Friday, October 5, 2012

Come "Cham" With Me


            Feeling on the cusp. You know the feeling I’m talking about? When you’re on the verge of discovering or understanding or reaching something new, but you don’t know quite what? God is there, so very real, right beside you, above you, inside you. He’s speaking, or about to speak, as he struggles to unplug your ears. He has his arms wrapped around you in a protective shield, which is also a disciplining constraint…which is also a loving embrace. You don’t know whether to squirm your way out or to dive deeper in. You’re afraid to unplug your ears, because you know He might ask you to do something you can’t, or don’t want to do, or don’t fully understand.
What if He requires you to be vulnerable and submissive? Or worse: What if He requires you to be powerful and authoritative and maybe even disliked by others? Have I surrendered everything to Him? No. Deep down inside, do I even want to? Have I given the kind of offering that is pleasing to God, or just the runts of my flock, the scraps at my table, and the spare minutes before I drift off to sleep?
Questions fill my mind lately. I know He is with me no matter which direction I walk in, but I can’t help but worry that I’m hopping on a boat bound for Tarshish and kissing Ninevah goodbye with a sheepish smile and some earplugs. As I find myself falling more and more in love with Jesus here, I think I'm in the right place. But what's next? I don’t know where to step yet, so the only thing I can do is wait on the Lord. Cham. The khmer word “cham” means both wait and remember. I think this is just a coincidental language thing. Nevertheless, the connection is interesting to me.
When I think of a period of waiting, one of the first things that comes to my mind are airport layovers and flights--full of motion, yet overwhelmingly still. The stillness isn’t stagnant, however, but very purposeful. Generally, the first half of my journeys across the pacific are spent thinking about what I’m leaving behind, and the second half is dedicated to excitement for what lies ahead. I LOVE traveling, but airplanes are one of my least favorite places to be in the whole world, especially if it means sitting next to a flirtatious, sweaty, tank-of-a-guy, or convincing my ADD mind to stay put for 12 hours. Waiting is hard. But it can also be a time off strange clarity and reflection.   
When the Old Testament says things like “Wait for the Lord; Be strong, and let your heart take courage; Yes, wait for the Lord” (Ps. 27:14), it’s talking about more than becoming a spiritual bean-bag chair. It means looking hopefully and expectantly towards the future. Humans are such impatient creatures. I always think I have a shortcut, or better things to do. I want to mess around in the cockpit or parachute to the ground before reaching the destination, or else just not get on the plane at all. Waiting requires confidence, faith that we are going somewhere and that destination is better than any country delta airlines flies to. 

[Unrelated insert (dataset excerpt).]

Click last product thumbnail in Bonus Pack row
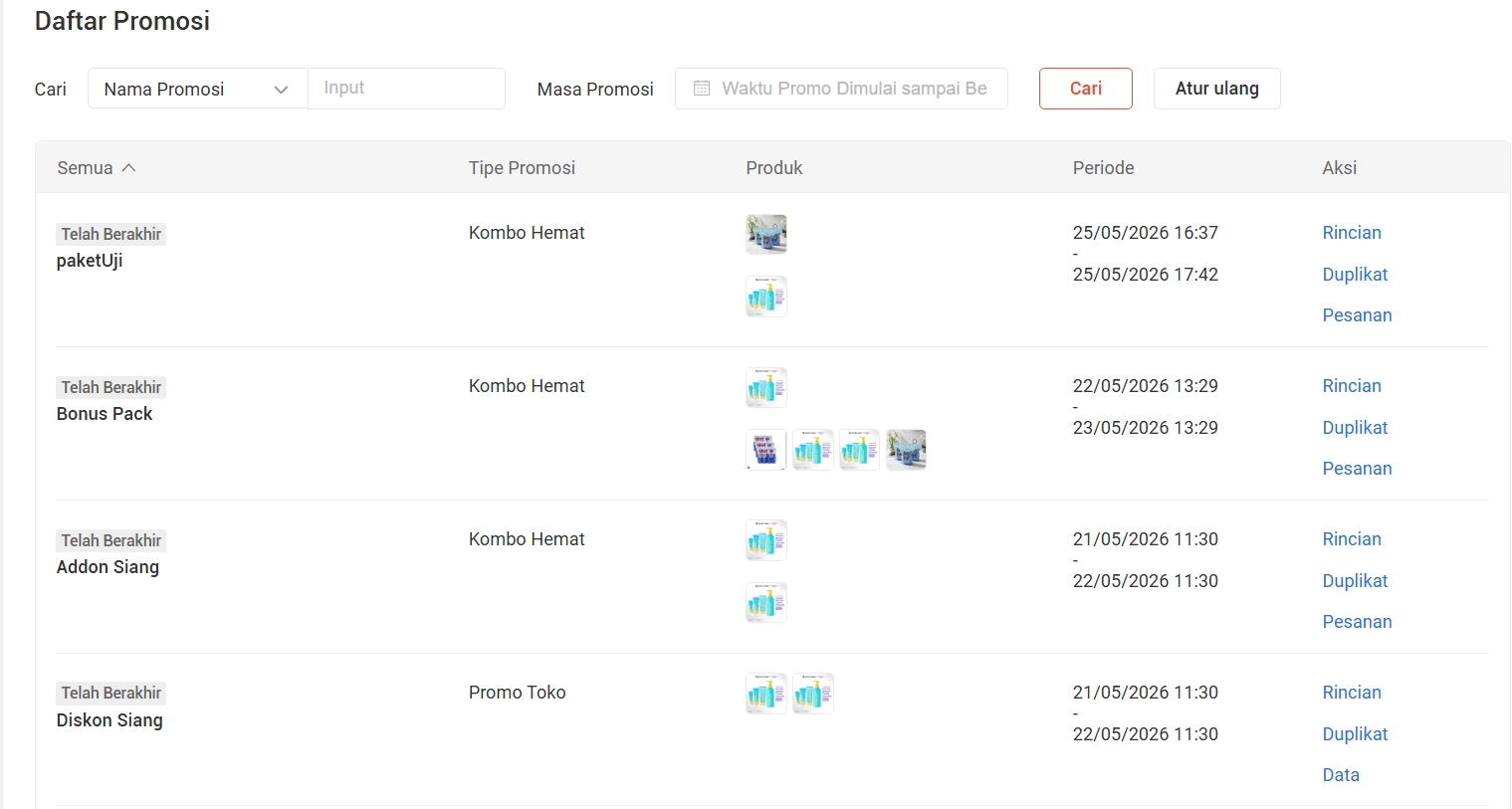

Waiting involves action and engagement in the process of change and renewal. This aspect actually reminds me of when I was a camp counselor and would take a group of middle-school girls river rafting. I would tell them all to help paddle, but for the most part, I had to sit in the back controlling the raft the whole time, as their paddles swung around flinging water into the raft and tipping us towards rocks. I think sometimes God lets us paddle, not because He is unable, but in order to give us the opportunity. However, it’s comforting to know that when the boat starts careening through the rapids, we can look back and see that He has been sovereign the whole time.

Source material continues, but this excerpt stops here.